Am meisten jedoch fasziniert hat mich, dass Claire eine Frau ist, die Spaß an Sex hat. Und das ist in der Geschichte einfach komplett normal, natürlich und okay. Vorher waren mir vorwiegend Heldinnen begegnet, die ihre Sexualität heimlich oder passiv leben durften; die erobert werden mussten. Das Patriarchat lässt grüßen.

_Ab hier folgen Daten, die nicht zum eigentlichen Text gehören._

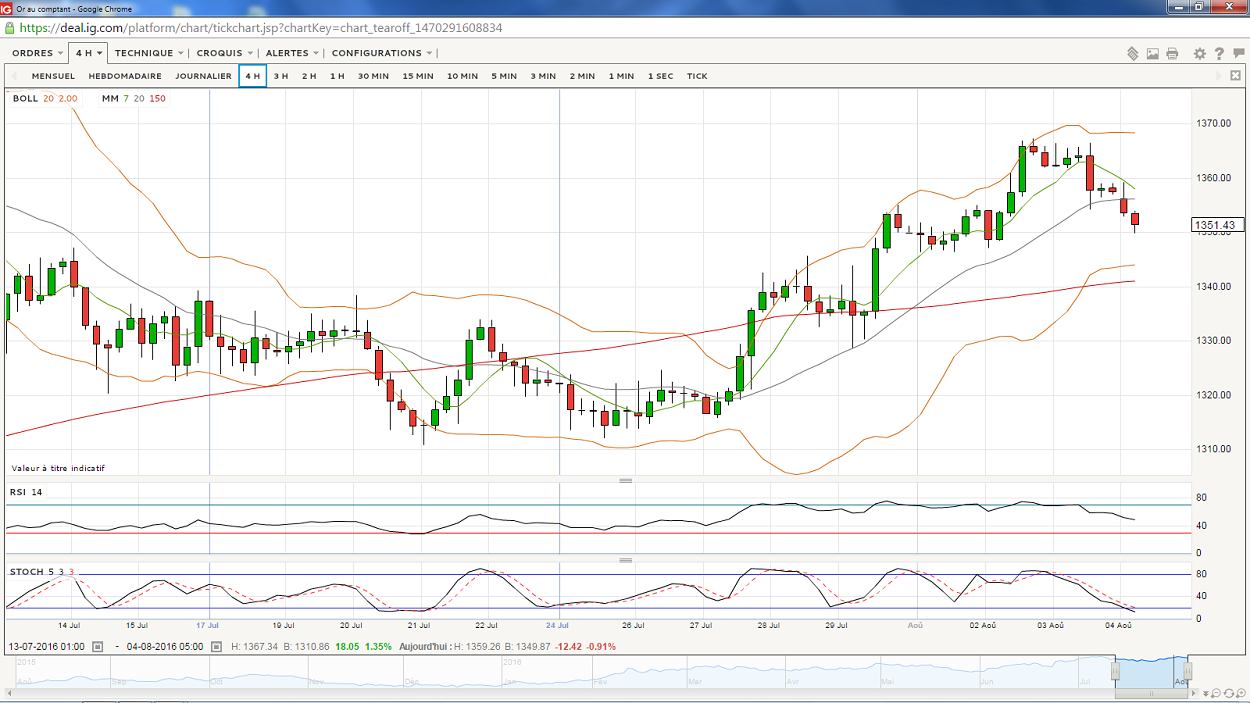
Task: Open start date calendar picker
Action: (97, 647)
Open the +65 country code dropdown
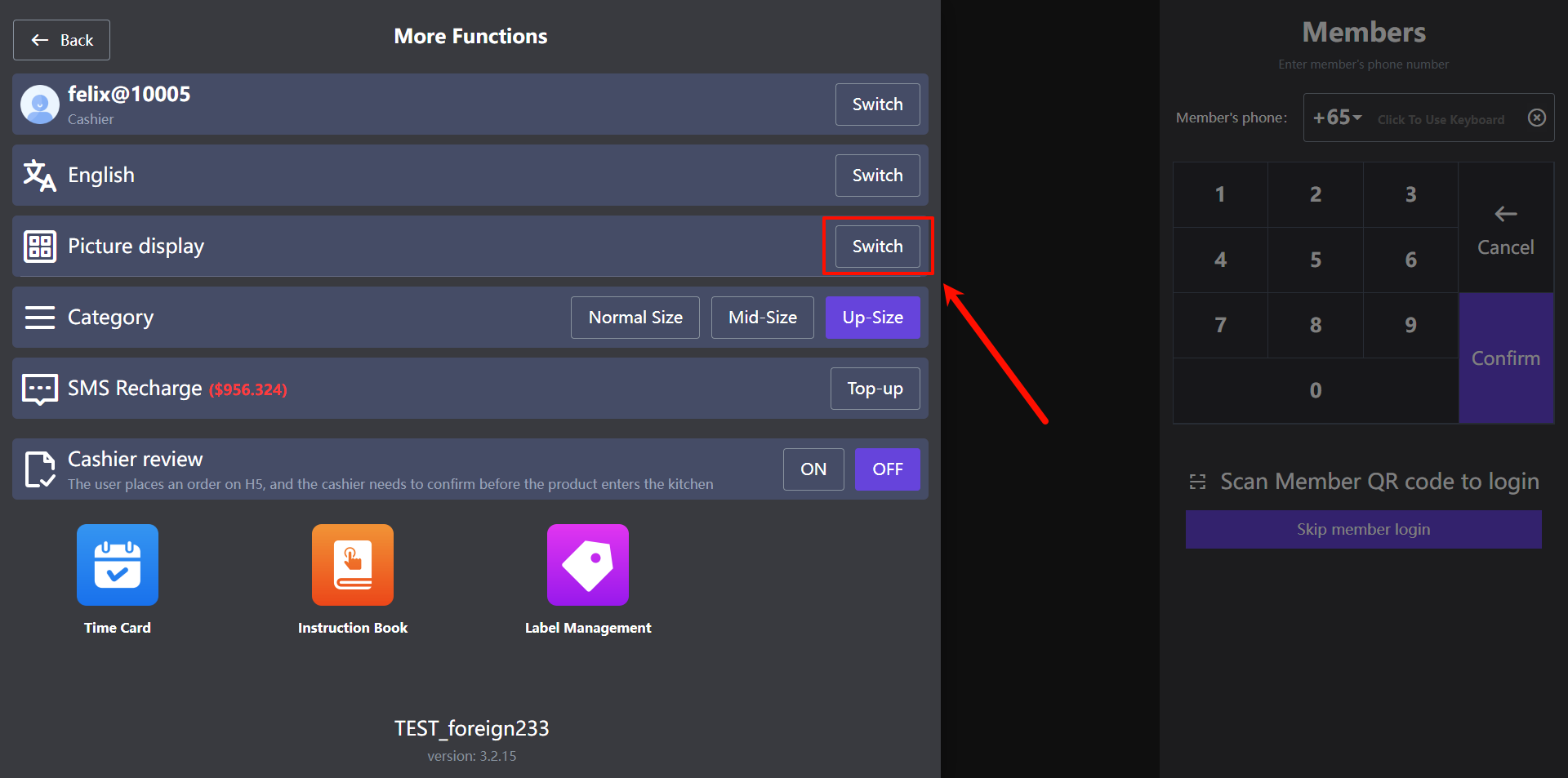Screen dimensions: 1568x778 click(x=1337, y=118)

Tja, im Buch und in der Serie Outlander hingegen ist ER in der Hochzeitsnacht noch Jungfrau und SIE die Erfahrene.

Hingabe für alle Details

Neulich habe ich hier in Glasgow mal wieder jemanden getroffen, die bei der Serie Outlander am Set arbeitet und mir erzählt hat, wie unglaublich viel Recherche, Mühe und Arbeit in jeder einzelnen Szene stecken: Von den Kostümen über die gesamten Pflanzen bis hin zu den Kochrezepten. Jedes Blatt und jeder Handgriff muss sitzen, jedes Stück Gebäck und jedes Auto stimmen. Ich höre das immer wieder von Beteiligten und ich finde, das sieht man der Serie an.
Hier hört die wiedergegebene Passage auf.